:: What is being asked ::
Copy these lines out word for word.

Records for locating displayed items
○ ○ ○ ○ ○

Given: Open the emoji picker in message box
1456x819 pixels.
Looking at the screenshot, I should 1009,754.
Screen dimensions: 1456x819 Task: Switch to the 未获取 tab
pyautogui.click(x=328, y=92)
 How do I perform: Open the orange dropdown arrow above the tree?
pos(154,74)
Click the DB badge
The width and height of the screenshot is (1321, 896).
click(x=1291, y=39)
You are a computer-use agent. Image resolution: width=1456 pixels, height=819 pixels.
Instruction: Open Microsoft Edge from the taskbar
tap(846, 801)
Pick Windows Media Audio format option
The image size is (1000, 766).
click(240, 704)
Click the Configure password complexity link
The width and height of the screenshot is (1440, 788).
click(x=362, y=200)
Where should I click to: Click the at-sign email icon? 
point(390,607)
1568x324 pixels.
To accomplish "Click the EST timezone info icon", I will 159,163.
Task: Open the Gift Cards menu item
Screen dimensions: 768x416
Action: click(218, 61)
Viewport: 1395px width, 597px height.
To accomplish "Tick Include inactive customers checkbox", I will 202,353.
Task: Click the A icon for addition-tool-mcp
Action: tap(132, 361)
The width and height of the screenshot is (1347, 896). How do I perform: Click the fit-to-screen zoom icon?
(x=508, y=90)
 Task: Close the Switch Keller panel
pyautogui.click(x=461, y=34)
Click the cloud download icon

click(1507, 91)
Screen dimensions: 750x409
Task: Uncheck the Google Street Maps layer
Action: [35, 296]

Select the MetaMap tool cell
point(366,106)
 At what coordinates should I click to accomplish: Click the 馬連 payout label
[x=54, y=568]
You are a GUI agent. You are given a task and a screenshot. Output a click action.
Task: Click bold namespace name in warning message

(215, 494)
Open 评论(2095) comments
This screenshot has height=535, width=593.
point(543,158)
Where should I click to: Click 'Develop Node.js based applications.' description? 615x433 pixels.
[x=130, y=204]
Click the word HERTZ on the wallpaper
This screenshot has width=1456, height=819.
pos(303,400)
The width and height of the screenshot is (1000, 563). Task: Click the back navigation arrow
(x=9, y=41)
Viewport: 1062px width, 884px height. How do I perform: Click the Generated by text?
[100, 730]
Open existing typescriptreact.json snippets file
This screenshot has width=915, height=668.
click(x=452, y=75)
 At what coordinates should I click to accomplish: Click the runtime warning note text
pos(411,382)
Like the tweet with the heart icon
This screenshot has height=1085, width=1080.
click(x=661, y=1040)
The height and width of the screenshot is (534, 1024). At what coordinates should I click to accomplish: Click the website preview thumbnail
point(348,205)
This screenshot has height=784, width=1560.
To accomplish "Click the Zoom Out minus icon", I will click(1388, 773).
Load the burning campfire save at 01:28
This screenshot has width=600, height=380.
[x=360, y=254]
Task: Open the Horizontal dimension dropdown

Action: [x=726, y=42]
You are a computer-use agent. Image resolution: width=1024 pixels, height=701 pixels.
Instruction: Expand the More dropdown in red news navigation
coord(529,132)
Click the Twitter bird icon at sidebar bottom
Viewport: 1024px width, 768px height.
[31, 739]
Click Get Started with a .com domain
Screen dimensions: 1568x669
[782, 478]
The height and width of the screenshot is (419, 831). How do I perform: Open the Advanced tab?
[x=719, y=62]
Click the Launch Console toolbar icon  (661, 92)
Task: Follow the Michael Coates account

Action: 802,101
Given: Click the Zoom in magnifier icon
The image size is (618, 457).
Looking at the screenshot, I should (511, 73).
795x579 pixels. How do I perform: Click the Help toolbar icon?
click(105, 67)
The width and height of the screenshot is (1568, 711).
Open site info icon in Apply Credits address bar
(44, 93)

○ ○ ○ ○ ○

:: Solution for this exercise ::
Given: Open the emoji picker in message box
1456x819 pixels.
Looking at the screenshot, I should 1009,754.
Screen dimensions: 1456x819 Task: Switch to the 未获取 tab
pyautogui.click(x=328, y=92)
 How do I perform: Open the orange dropdown arrow above the tree?
pos(154,74)
Click the DB badge
The width and height of the screenshot is (1321, 896).
click(x=1291, y=39)
You are a computer-use agent. Image resolution: width=1456 pixels, height=819 pixels.
Instruction: Open Microsoft Edge from the taskbar
tap(846, 801)
Pick Windows Media Audio format option
The image size is (1000, 766).
click(240, 704)
Click the Configure password complexity link
The width and height of the screenshot is (1440, 788).
click(x=362, y=200)
Where should I click to: Click the at-sign email icon? 
point(390,607)
1568x324 pixels.
To accomplish "Click the EST timezone info icon", I will 159,163.
Task: Open the Gift Cards menu item
Screen dimensions: 768x416
Action: click(218, 61)
Viewport: 1395px width, 597px height.
To accomplish "Tick Include inactive customers checkbox", I will 202,353.
Task: Click the A icon for addition-tool-mcp
Action: tap(132, 361)
The width and height of the screenshot is (1347, 896). How do I perform: Click the fit-to-screen zoom icon?
(x=508, y=90)
 Task: Close the Switch Keller panel
pyautogui.click(x=461, y=34)
Click the cloud download icon

click(1507, 91)
Screen dimensions: 750x409
Task: Uncheck the Google Street Maps layer
Action: [35, 296]

Select the MetaMap tool cell
point(366,106)
 At what coordinates should I click to accomplish: Click the 馬連 payout label
[x=54, y=568]
You are a GUI agent. You are given a task and a screenshot. Output a click action.
Task: Click bold namespace name in warning message

(215, 494)
Open 评论(2095) comments
This screenshot has height=535, width=593.
point(543,158)
Where should I click to: Click 'Develop Node.js based applications.' description? 615x433 pixels.
[x=130, y=204]
Click the word HERTZ on the wallpaper
This screenshot has width=1456, height=819.
pos(303,400)
The width and height of the screenshot is (1000, 563). Task: Click the back navigation arrow
(x=9, y=41)
Viewport: 1062px width, 884px height. How do I perform: Click the Generated by text?
[100, 730]
Open existing typescriptreact.json snippets file
This screenshot has width=915, height=668.
click(x=452, y=75)
 At what coordinates should I click to accomplish: Click the runtime warning note text
pos(411,382)
Like the tweet with the heart icon
This screenshot has height=1085, width=1080.
click(x=661, y=1040)
The height and width of the screenshot is (534, 1024). At what coordinates should I click to accomplish: Click the website preview thumbnail
point(348,205)
This screenshot has height=784, width=1560.
To accomplish "Click the Zoom Out minus icon", I will click(1388, 773).
Load the burning campfire save at 01:28
This screenshot has width=600, height=380.
[x=360, y=254]
Task: Open the Horizontal dimension dropdown

Action: [x=726, y=42]
You are a computer-use agent. Image resolution: width=1024 pixels, height=701 pixels.
Instruction: Expand the More dropdown in red news navigation
coord(529,132)
Click the Twitter bird icon at sidebar bottom
Viewport: 1024px width, 768px height.
[31, 739]
Click Get Started with a .com domain
Screen dimensions: 1568x669
[782, 478]
The height and width of the screenshot is (419, 831). How do I perform: Open the Advanced tab?
[x=719, y=62]
Click the Launch Console toolbar icon  (661, 92)
Task: Follow the Michael Coates account

Action: 802,101
Given: Click the Zoom in magnifier icon
The image size is (618, 457).
Looking at the screenshot, I should (511, 73).
795x579 pixels. How do I perform: Click the Help toolbar icon?
click(105, 67)
The width and height of the screenshot is (1568, 711).
Open site info icon in Apply Credits address bar
(44, 93)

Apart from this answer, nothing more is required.